Abstract
Background: Cytokines, as small signaling proteins, play critical roles in biological functions and are closely related with human diseases. Accurate identification of cytokines is the first step to provide insights into the relevance of cytokines and human diseases. In recent years, many research efforts have been done for the development of computational methods, especially for machine learning based methods, to fast and accurately identify cytokines. Currently, a major challenge lying in existing machine learning based methods is to improve the performance of cytokine identification.
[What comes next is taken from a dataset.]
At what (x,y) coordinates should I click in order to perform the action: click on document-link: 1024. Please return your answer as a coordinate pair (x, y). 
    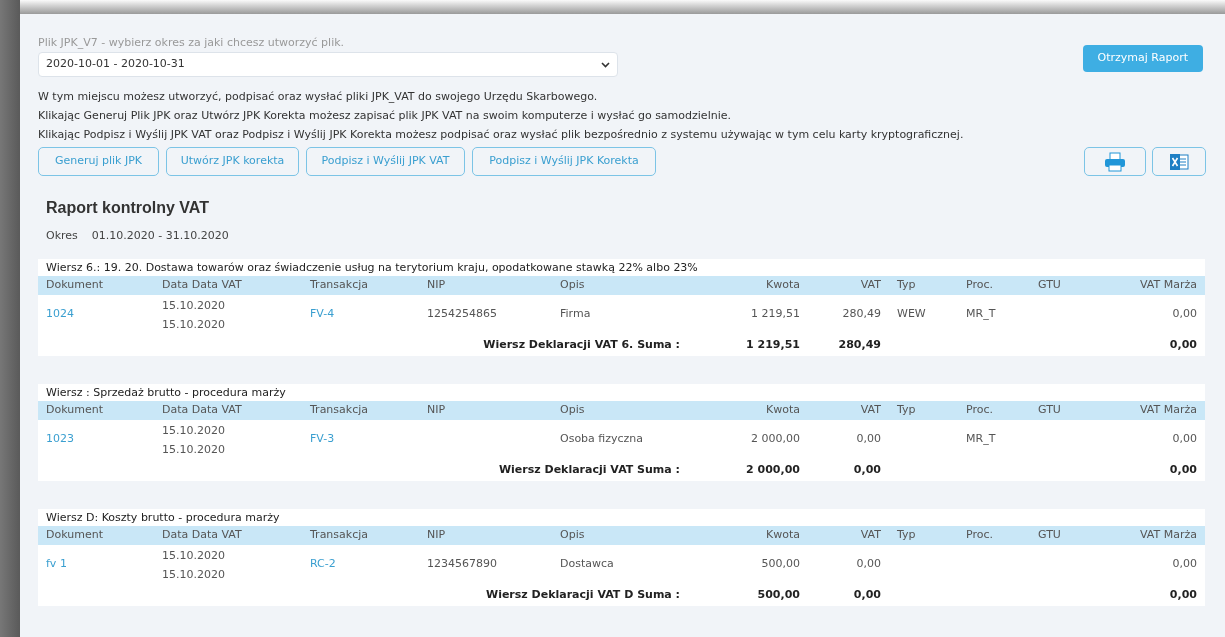
    Looking at the image, I should click on (60, 314).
Method: In this study, we attempt to enhance the performance of cytokine identification methods from the two following factors: (1) feature representation and (2) classifier selection. For feature extraction, we fuse multiple types of features showing good performance to classify cytokines from noncytokines, and employ two feature selection techniques, Max-Relevance-Max-Distance (MRMD) and Principal Components Analysis (PCA), to yield the optimal feature representations. For classifier selection, various powerful classifiers are performed, and the one with the highest performance is determined to build the classification model for our method.
Results: Based on the analysis, we learned that our feature sets stably maintain high performance with any of the classifier we used. And, the overall performances of the combinations were in the following order from best to worst: 473D+LIBSVM, MRMD+LIBD3C, and PCA+LIBSVM.
Conclusion: Comparative studies demonstrate that our proposed strategy is effective for the improved performance in identification of cytokines.
Keywords: Biological activities, cytokines, human diseases, max-relevance-max-distance (MRMD), feature selection techniques, principal components analysis (PCA).